(Document segment begins)

EDIT: Also, to put it frankly, you can really only blame American CEO's and such for selling out to foreign companies, they have the choice to try an stay "American" as possible or simply let these companies flunk ... there's so many variables at play as to why it even gets to this point, however.


----------



## jeffaudit0821

To every one WOW, great discussion by incredibly bright people! Watch enthusiasts are such a cool and great bunch, I love discussions like this; I am so glad I joined this forum. 

UAV-OPS I think I speak for everyone, espically on Veteran's Day weekend, we really appreciate your service in Afghanistan and hope/pray everything goes well for you and your buddies. I personally agree with you on the need for Americans to take pride in American craftsmanship and I am pretty sure your generation is going to make this country a lot better place than mine did. I have a daughter I just watched graduate from Notre Dame and she has abilities I could only dream of.

Zipper79 - Woooo, you are right on, (old slang for a very smart guy) I hope I didn't come off as anti anything not American, I owned a Honda, a Toyota and own an Orient Bambino! I recently bought a Chevrolet because Consumer Reports rated it a best buy for value and reliability, plus a hell of a lot better interest rate from GM Motor Credit. Interestingly enough my Uncle helped liberate a death camp in WWII, I think in Belgium, he was in Patton's 3rd Army that made the assault on Bastoine, not sure of spelling here. He would not buy German products of any kind, he had a little more first hand experience than I did.

yankeeexpress - wow, great pictures, Citizen is making some nice looking stuff, that is for sure 

Thanks and wow, I really enjoyed this, can't wait for more


----------



## thatotherguy1

Bulova has been a Citizen subsidiary for years, as it has been established in this thread already, thus it has been a Japanese owned company for quite a while.
Also, the quartz watches that Bulova and nearly every other manufacturer in existence use are based on technology pioneered by the Japanese, no?
Citizen is a fine company and I see no problem at all with them consolidating the US branches of their company. It ought to make their logistics quite a bit easier.

Sent from my SM-G930V using Tapatalk


----------



## Well Then Lets See

............ BULOVA ..... U.S. of A. !!!!


----------



## MrDagon007

tmathes said:


> Scratch one from your list, Frederique Constant. They're owned by Citizen (as mentioned in the 1st post).


Sadly, also scratch Breitling - taken over since a few weeks.


----------



## Michaeljord

SigmaPiJiggy said:


> Aaaaaaaand how is Bulova "no more"? As far as I can tell, business as usual. (Since 2008 anyway).

(Document segment ends)

# [Exercise aim]
Reproduce the portion of the forum thread beginning with "Bulova has been" and continuing through "quite a while.", word for word. The material that comes next stands apart from the forum thread.

(Dataset content begins)

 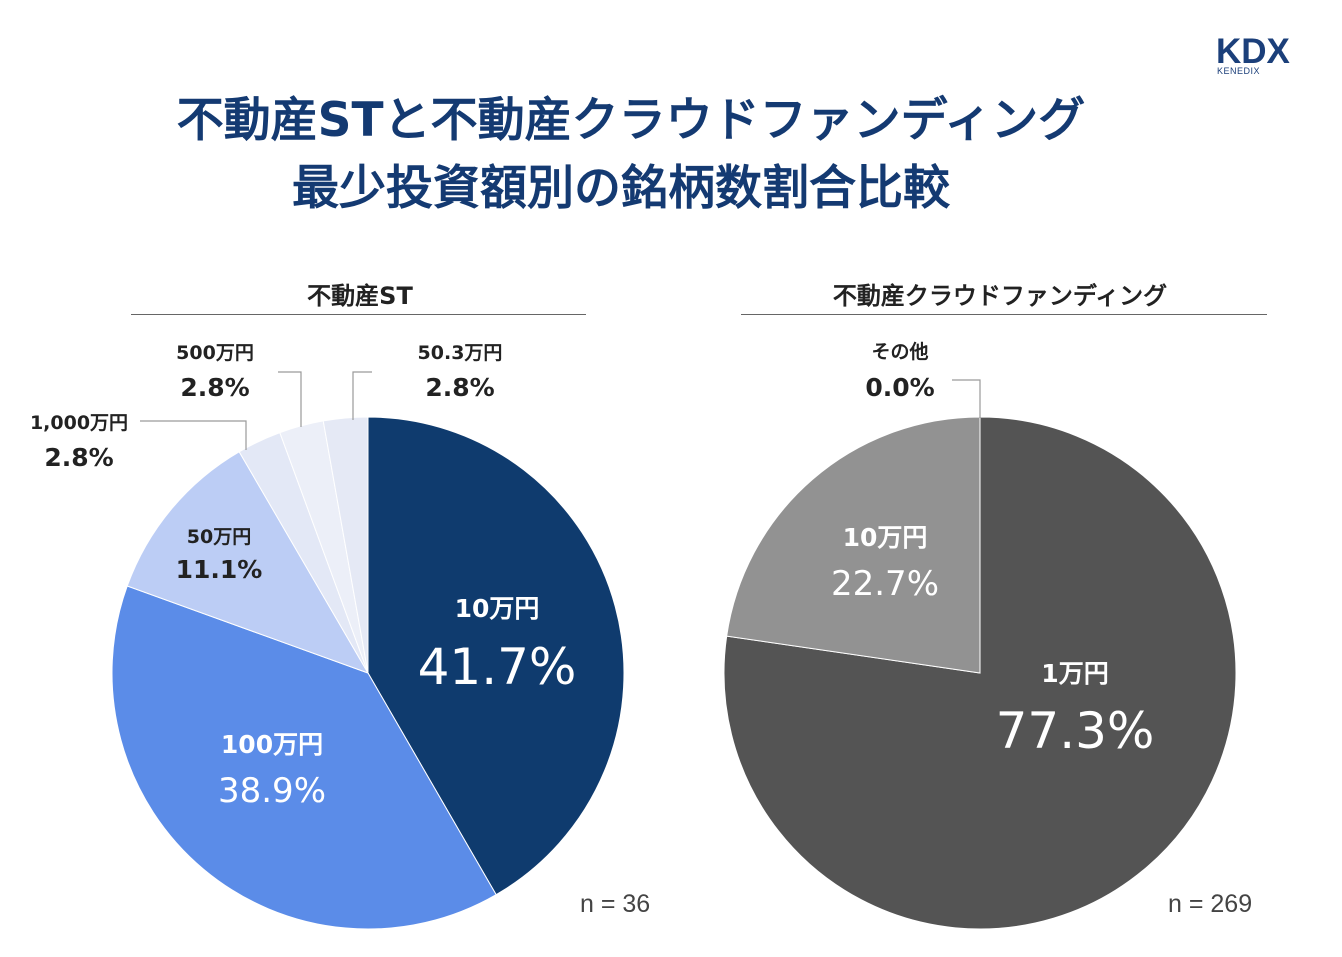 I want to click on leader-sonota, so click(x=966, y=398).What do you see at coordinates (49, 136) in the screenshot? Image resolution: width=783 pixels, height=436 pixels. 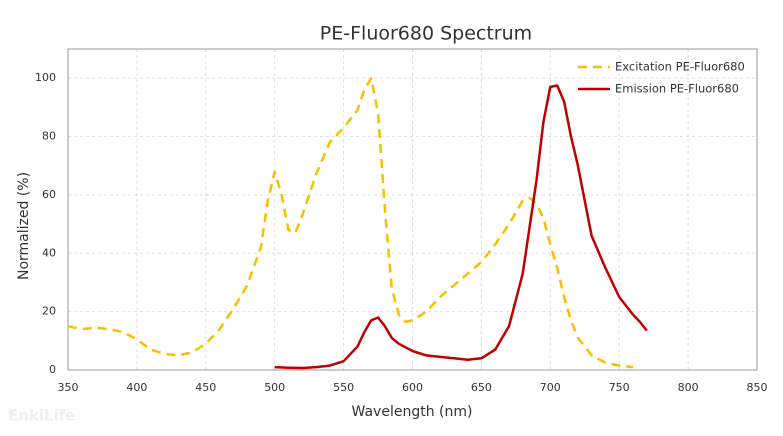 I see `y-tick-label: 80` at bounding box center [49, 136].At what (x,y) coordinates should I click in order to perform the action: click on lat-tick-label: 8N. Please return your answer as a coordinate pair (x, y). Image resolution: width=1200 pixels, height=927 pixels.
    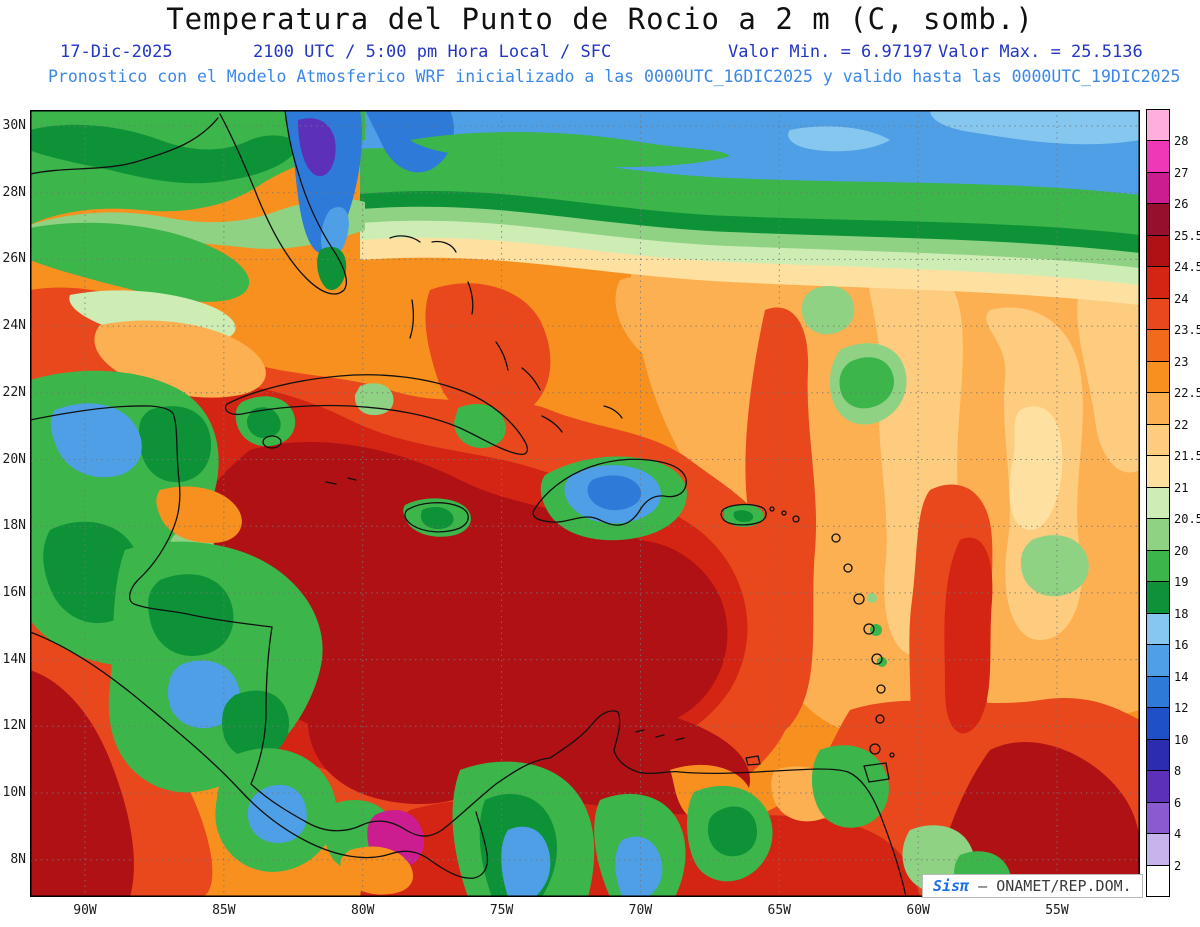
    Looking at the image, I should click on (18, 859).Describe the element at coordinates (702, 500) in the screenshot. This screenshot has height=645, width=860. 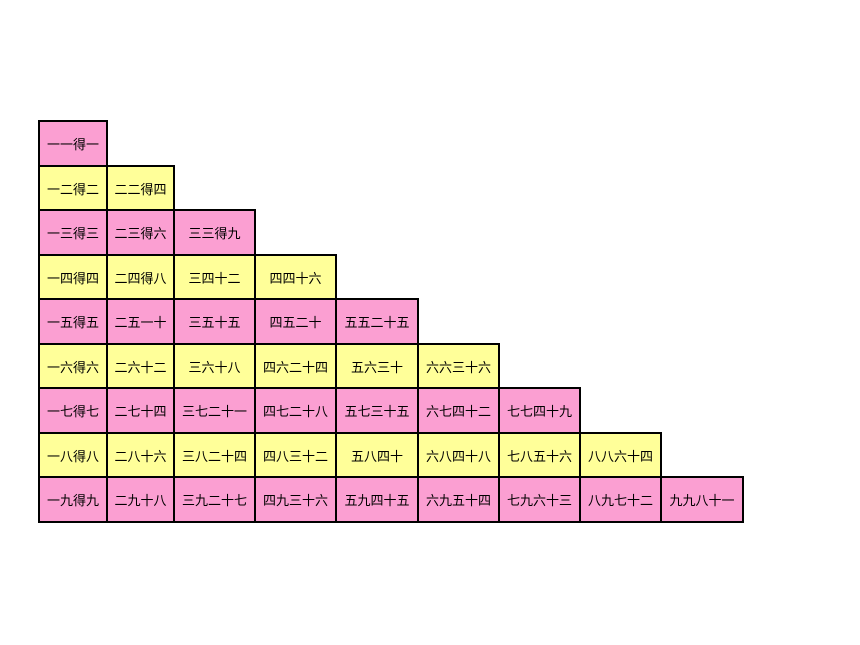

(Dataset content ends)

# [Reply]
Bulova has been a Citizen subsidiary for years, as it has been established in this thread already, thus it has been a Japanese owned company for quite a while.